Disgraced media baron Conrad Black was sentenced to six and half years in prison yesterday for raiding the coffers of his once mighty newspaper empire and trying to cover up his crime.
Judge Amy St. Eve scolded Black - a once powerful owner of newspapers in Chicago, London and Jerusalem who became a British lord - as she imposed the jail term, which was less than the 20 years sought by prosecutors.
'You've committed a very serious crime, Mr Black,' said St. Eve, who also imposed a $125,000 fine and ordered him to forfeit some $6.1m to the government, some of which could be distributed to victims.
It was a spectacular fall for the defiant Black, 63, who has continued to profess his innocence and vowed to return to professional life despite being found guilty on four counts of fraud and one of obstruction of justice.
Black, who did not testify at his trial, spoke briefly before his sentencing of his disappointment and regret that the empire he built from the ground up had collapsed after he was ousted.

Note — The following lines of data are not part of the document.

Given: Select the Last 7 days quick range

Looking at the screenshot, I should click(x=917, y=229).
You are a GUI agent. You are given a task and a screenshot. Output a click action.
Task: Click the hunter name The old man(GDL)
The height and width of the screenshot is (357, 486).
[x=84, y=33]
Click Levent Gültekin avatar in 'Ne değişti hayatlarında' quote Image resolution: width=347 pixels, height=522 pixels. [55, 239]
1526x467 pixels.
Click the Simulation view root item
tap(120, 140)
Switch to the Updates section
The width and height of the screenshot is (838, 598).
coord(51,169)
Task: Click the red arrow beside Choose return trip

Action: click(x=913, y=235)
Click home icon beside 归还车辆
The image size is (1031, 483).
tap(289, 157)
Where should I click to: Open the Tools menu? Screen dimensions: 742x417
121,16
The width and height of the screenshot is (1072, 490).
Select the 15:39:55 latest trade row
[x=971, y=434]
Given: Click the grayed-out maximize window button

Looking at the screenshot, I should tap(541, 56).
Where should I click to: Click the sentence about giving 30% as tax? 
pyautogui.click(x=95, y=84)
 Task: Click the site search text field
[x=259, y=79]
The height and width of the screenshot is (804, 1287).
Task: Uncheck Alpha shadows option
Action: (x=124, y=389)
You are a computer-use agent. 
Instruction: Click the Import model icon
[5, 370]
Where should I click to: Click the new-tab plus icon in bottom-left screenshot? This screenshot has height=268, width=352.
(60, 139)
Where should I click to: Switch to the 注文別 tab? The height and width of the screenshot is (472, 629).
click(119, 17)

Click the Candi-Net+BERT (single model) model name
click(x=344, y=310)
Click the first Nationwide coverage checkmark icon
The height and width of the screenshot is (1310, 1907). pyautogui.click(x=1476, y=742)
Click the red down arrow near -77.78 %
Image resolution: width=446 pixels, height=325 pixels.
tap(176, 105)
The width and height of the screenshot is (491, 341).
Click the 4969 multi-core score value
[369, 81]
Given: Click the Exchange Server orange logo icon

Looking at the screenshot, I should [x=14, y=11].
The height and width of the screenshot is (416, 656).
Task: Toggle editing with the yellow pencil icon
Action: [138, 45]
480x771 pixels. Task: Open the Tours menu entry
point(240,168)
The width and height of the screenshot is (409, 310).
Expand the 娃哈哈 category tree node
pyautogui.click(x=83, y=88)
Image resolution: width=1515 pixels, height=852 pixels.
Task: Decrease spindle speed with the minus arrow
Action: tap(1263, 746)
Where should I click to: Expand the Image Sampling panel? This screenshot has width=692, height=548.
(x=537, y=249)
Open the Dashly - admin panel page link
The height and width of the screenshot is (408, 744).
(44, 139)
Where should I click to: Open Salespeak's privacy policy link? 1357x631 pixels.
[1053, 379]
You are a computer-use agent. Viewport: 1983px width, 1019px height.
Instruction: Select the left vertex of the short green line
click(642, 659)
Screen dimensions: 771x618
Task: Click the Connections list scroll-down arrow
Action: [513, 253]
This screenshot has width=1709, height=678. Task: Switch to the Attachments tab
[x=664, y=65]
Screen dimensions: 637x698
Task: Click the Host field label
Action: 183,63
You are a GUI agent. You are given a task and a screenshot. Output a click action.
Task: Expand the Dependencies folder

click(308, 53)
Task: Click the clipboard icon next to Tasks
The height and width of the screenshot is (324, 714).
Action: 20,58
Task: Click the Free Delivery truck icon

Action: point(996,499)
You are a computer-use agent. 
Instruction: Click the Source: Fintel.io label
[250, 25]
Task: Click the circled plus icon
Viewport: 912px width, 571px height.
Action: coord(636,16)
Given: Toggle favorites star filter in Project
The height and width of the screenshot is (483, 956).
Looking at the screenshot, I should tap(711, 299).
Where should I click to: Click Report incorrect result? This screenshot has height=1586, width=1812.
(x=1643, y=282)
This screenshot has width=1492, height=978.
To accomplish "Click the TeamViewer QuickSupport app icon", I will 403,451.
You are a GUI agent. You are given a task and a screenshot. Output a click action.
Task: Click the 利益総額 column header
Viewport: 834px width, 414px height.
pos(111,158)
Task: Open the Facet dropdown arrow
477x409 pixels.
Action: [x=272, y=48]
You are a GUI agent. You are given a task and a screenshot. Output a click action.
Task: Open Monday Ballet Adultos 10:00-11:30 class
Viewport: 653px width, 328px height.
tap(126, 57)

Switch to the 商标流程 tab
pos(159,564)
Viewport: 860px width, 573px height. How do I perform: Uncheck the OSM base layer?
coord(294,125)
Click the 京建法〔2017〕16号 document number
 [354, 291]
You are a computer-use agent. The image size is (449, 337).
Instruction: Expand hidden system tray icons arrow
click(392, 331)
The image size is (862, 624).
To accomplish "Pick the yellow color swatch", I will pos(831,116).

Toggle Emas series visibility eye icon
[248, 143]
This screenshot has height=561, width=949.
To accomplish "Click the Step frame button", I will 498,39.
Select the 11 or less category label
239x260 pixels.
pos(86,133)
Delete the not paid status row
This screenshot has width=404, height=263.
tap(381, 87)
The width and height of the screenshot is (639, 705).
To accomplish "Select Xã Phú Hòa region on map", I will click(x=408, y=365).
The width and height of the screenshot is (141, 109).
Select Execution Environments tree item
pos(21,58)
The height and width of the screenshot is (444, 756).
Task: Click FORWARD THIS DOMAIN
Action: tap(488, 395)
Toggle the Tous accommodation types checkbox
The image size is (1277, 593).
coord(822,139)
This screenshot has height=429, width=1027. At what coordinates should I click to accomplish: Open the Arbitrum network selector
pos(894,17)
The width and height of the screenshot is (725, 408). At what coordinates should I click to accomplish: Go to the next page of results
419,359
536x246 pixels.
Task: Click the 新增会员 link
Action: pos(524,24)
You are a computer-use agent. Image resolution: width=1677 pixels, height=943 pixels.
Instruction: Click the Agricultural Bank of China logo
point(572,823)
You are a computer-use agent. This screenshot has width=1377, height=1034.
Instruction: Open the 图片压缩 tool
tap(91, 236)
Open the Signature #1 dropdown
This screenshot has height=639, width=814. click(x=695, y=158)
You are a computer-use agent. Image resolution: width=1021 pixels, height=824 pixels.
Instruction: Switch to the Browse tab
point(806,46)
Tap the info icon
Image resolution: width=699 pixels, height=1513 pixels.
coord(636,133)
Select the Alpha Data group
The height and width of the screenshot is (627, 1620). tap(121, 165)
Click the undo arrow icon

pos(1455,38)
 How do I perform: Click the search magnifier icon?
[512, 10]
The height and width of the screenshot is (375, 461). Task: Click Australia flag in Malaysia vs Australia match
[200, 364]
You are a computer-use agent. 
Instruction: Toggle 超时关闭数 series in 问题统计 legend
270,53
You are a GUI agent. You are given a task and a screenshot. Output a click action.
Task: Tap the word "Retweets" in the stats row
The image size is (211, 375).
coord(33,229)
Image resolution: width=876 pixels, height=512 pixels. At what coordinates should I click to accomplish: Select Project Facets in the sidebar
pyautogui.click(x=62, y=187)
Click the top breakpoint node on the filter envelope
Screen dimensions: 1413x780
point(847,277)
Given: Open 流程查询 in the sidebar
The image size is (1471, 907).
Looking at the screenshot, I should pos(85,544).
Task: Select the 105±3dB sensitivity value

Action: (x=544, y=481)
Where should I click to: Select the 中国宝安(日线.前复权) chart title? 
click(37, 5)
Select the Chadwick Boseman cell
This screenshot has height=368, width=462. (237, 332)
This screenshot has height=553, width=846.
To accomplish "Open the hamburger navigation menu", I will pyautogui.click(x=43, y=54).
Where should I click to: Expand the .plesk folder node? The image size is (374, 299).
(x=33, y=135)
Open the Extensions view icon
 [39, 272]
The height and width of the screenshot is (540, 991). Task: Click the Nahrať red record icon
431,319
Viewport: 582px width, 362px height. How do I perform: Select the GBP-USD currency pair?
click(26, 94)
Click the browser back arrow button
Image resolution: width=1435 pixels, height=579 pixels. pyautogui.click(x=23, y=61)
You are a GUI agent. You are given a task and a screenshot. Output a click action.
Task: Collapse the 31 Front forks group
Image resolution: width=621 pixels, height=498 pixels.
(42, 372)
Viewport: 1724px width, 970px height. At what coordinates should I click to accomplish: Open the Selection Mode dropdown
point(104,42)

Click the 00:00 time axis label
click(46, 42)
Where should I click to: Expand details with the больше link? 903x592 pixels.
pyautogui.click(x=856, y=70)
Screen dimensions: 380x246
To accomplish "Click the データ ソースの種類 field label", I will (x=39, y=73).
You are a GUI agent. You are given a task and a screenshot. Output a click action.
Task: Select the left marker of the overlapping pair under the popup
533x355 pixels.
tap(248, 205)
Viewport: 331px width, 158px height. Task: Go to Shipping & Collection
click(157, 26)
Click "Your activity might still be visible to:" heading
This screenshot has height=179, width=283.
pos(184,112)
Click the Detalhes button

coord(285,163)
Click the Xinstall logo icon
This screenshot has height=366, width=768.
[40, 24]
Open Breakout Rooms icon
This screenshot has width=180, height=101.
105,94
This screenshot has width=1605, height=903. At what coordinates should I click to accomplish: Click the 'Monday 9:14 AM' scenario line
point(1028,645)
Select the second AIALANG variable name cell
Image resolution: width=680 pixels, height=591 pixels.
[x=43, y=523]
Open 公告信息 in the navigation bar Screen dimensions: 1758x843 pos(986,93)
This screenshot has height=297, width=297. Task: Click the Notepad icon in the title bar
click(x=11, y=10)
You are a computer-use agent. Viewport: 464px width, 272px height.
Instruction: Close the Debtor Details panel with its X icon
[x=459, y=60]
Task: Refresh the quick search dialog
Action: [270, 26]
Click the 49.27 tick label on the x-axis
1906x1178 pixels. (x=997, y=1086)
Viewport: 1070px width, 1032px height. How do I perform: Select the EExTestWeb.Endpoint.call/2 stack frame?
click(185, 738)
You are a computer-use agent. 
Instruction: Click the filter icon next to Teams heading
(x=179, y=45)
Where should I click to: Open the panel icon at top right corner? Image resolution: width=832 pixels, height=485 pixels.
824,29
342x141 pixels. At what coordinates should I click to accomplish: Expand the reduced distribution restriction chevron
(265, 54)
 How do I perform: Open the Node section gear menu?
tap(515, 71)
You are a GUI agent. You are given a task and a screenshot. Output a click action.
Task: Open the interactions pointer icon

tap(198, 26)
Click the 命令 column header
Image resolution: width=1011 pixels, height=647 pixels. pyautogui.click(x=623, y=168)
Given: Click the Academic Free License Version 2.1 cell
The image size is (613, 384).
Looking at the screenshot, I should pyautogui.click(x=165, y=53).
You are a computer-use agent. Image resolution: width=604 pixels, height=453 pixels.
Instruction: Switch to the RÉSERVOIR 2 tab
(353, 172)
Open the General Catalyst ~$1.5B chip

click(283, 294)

The judge released him on a bond giving him 12 weeks to sort out his affairs before reporting directly to prison, sometime early in 2008.
The son of a wealthy brewery executive, Black bought his first newspaper in his 20s and rapidly expanded his reach across the globe, buying such prestigious titles as London's Daily Telegraph, the Jerusalem Post and the Chicago Sun-Times.
His troubles began after Hollinger International, the US-based holding company which controlled the empire, began divesting its Canadian and US publications. Black and his associates gave themselves non-compete clauses tied to the sales agreements.
While these agreements are typical in media transactions - they protect the new owners from having Hollinger launch new publications to compete with the ones it had just sold - they were not all cleared by Hollinger's board and were essentially massive tax-free bonuses for Black and his associates.
Shareholders began to complain about the bonuses in 2002 as Hollinger posted huge losses.
Black was eventually forced to launch an independent, internal investigation headed by former US Securities and Exchange Commission chairman Richard Breeden.
Breeden eventually dubbed Hollinger a 'corporate kleptocracy' and claimed more than 95% of the company's net income was lost in bonuses to senior executives between 1997 and 2003.
A criminal investigation soon followed but it was the decision of his long-term business associate, David Radler, to cooperate with prosecutors that led to Black's fall.
Radler was painted as a liar out to betray a friend in exchange for a shorter sentence, but his testimony helped get Black and his associates convicted on four of 12 fraud counts. They were cleared of tax evasion and racketeering charges.
Black alone was convicted of obstruction of justice after being filmed loading boxes of documents from his Toronto office into his car when the SEC notified him he was under investigation.